23-04-2023
NEW DELHI: Self-styled preacher Amritpal Singh, whose calls for Sikh independence riled India’s authorities, has been arrested in Punjab state.
The 30-year-old had been on the run for more than a month after evading arrest in Punjab on 18 March.
He and his supporters have been accused of attempted murder and attacking police officials.
Punjab Police officials confirmed news of the arrest on Twitter and also appealed for peace.
Singh was arrested from Rode village in Punjab’s Moga district at around 6.45am on Sunday, the state’s inspector general Sukhchain Singh Gill said in a press conference.
He has been arrested under the stringent National Security Act (NSA), which allows for individuals to be detained without being charged for up to a year. He will be taken to the high-security Dibrugarh jail in Assam state, where some of his supporters have been kept.
Singh shot to prominence in February after hundreds of his supporters stormed a police station, demanding the release of an arrested aide.
His campaign brought back memories from the 1980s of a separatist insurgency and subsequent crackdown in Punjab in which thousands of people were killed.
Singh, who says he supports the Khalistan movement for a separate Sikh homeland, claims to draw inspiration from Jarnail Singh Bhindranwale, a preacher accused by the Indian government of leading an armed insurgency in the 1980s. Bhindranwale was killed in the Indian army’s storming of the Golden Temple, the holiest shrine in the Sikh religion, in 1984.
The manhunt for Singh spanned several parts of northern India, including the capital Delhi and the states of Punjab, Haryana, Uttar Pradesh and Uttarakhand. Nepal had also put him on its surveillance list at India’s request.
Police first attempted to arrest Singh on 18 March, thousands of personnel were deployed and traffic blockades were set up across the state to check vehicles but he escaped in a dramatic car chase which was live-streamed by some of his associates.
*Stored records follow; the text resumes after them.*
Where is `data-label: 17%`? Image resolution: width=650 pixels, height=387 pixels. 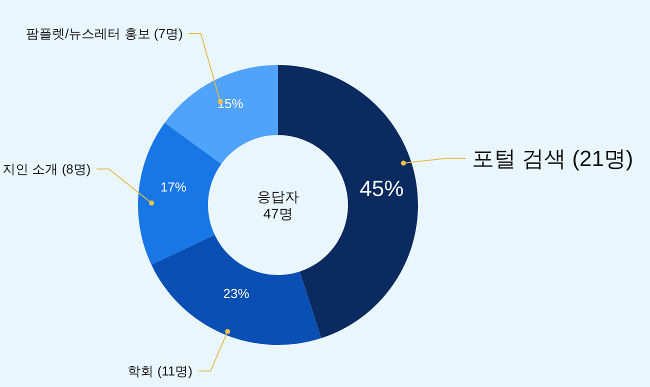
data-label: 17% is located at coordinates (174, 188).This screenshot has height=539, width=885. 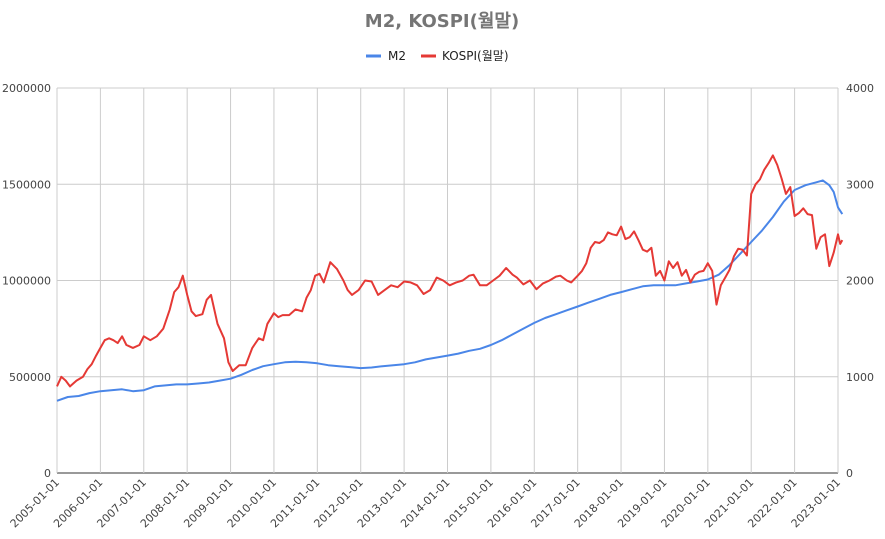 I want to click on y-right-tick-label: 1000, so click(x=860, y=378).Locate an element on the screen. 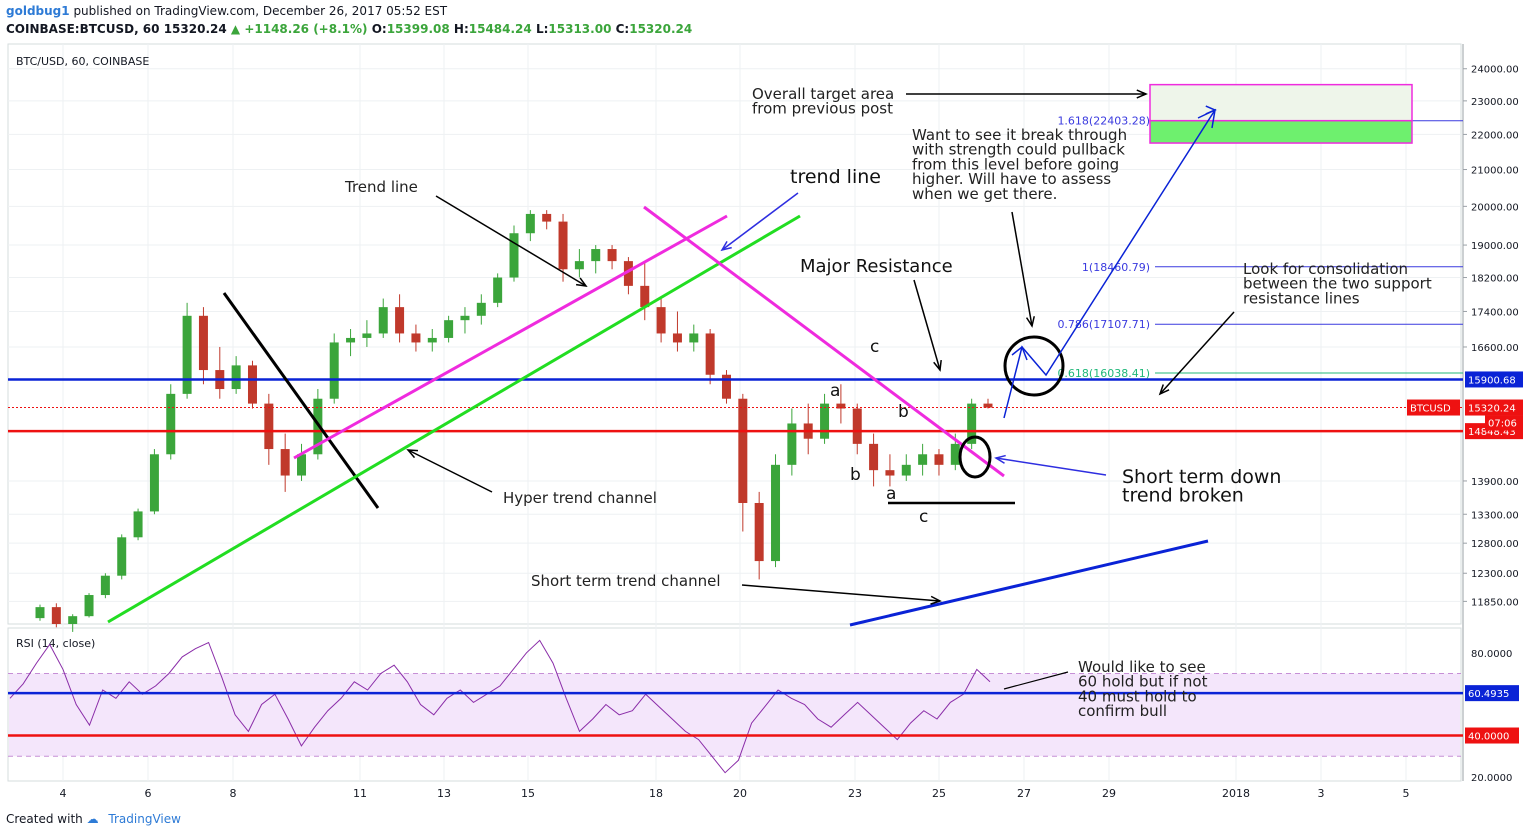 The height and width of the screenshot is (838, 1526). major-down-trend-line is located at coordinates (824, 342).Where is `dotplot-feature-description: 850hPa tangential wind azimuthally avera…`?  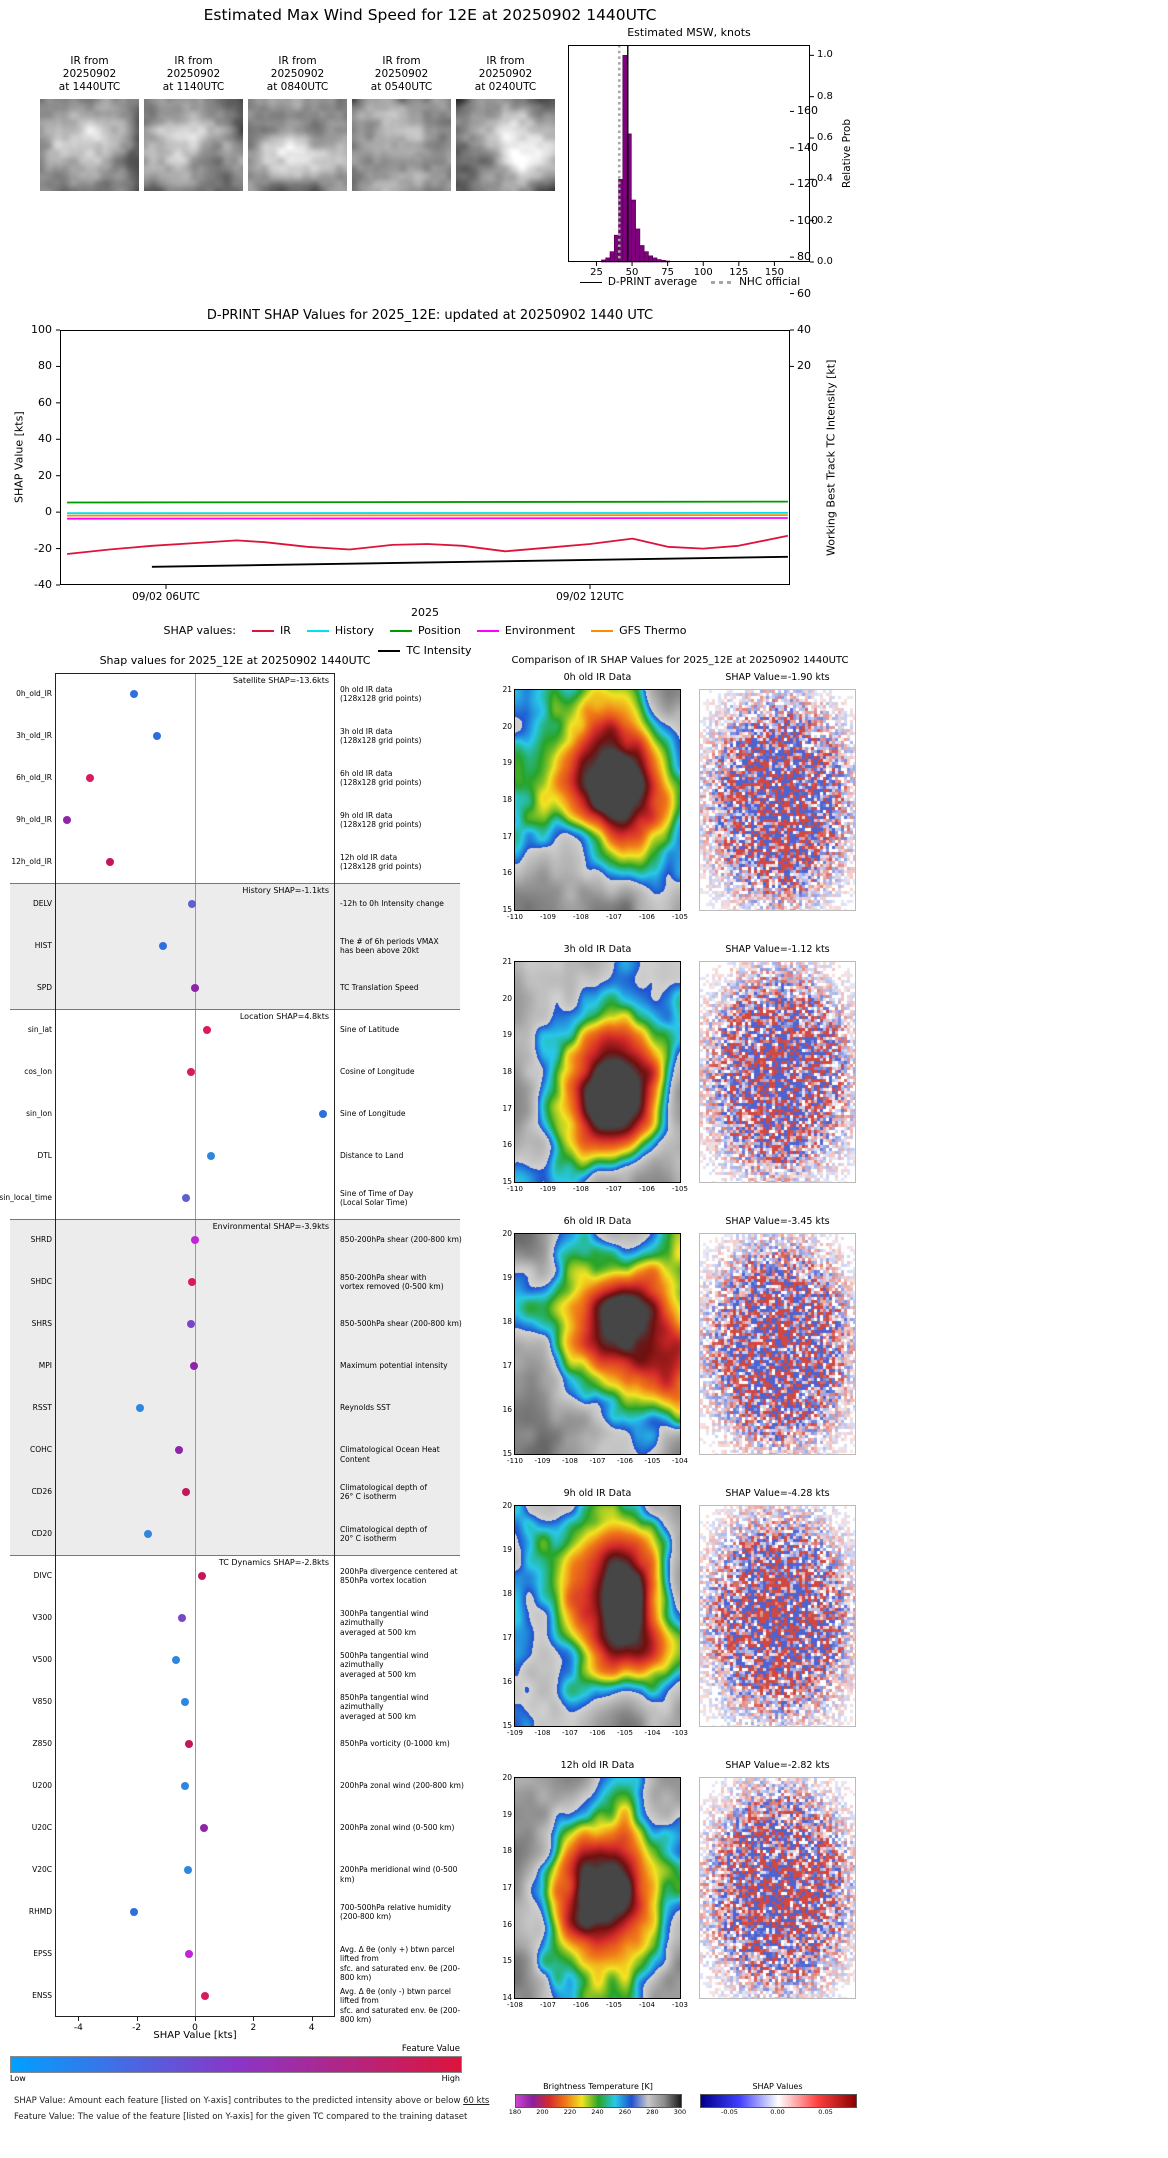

Within hours of Singh’s escape, authorities blocked internet services in Punjab – where 27 million people live – restricted the movement of people, and arrested hundreds of Singh’s supporters. Many of them were later released.
Akal Takht, the supreme temporal seat of Sikhs, had asked Singh to surrender to the police and co-operate with their investigation.
After the crackdown, however, it also questioned the government’s arrests and detentions of people for their alleged support of Singh and for Khalistan.
Sikh groups in Canada held widespread protests against the government action in Punjab. Protests were also held outside the Indian High Commission in London, where demonstrators removed the Indian flag. India had strongly condemned the incident and summoned the UK’s deputy high commissioner in New Delhi to register its protest.
In San Francisco, pro-Khalistan supporters vandalized the Indian consulate, calling for Singh to be freed.
A couple of weeks after his arrest, Singh had released a video from an undisclosed location, where he termed the crackdown as an “attack on the Sikh community”. He had also termed as “unfair” the invocation of the NSA against him and his supporters.
Not much is known about Singh’s early years. A resident of Jallupur Khera in Punjab’s Amritsar district, he moved to Dubai in 2012 to join his family’s transport business.
His LinkedIn profile says he has a mechanical engineering degree from a university in Punjab and that he worked as an “operational manager” at a cargo company.
For many years, reports say, his popularity was restricted to social media where his views on Sikh unity and statehood found plenty of resonance.
In August last year, he travelled to India from Dubai, looking like a devout, practicing Sikh – visibly different from old photos in which his hair and beard were neatly trimmed.
A month later, Singh was appointed head of Waris Punjab De (Heirs of Punjab), an organization formed by Deep Sidhu, an actor and activist who was arrested in connection with violence during a protest held by farmers – he died in a car accident last year.
The ceremony, which was attended by thousands of people, was held in Rode, which is also the ancestral village of Bhindranwale.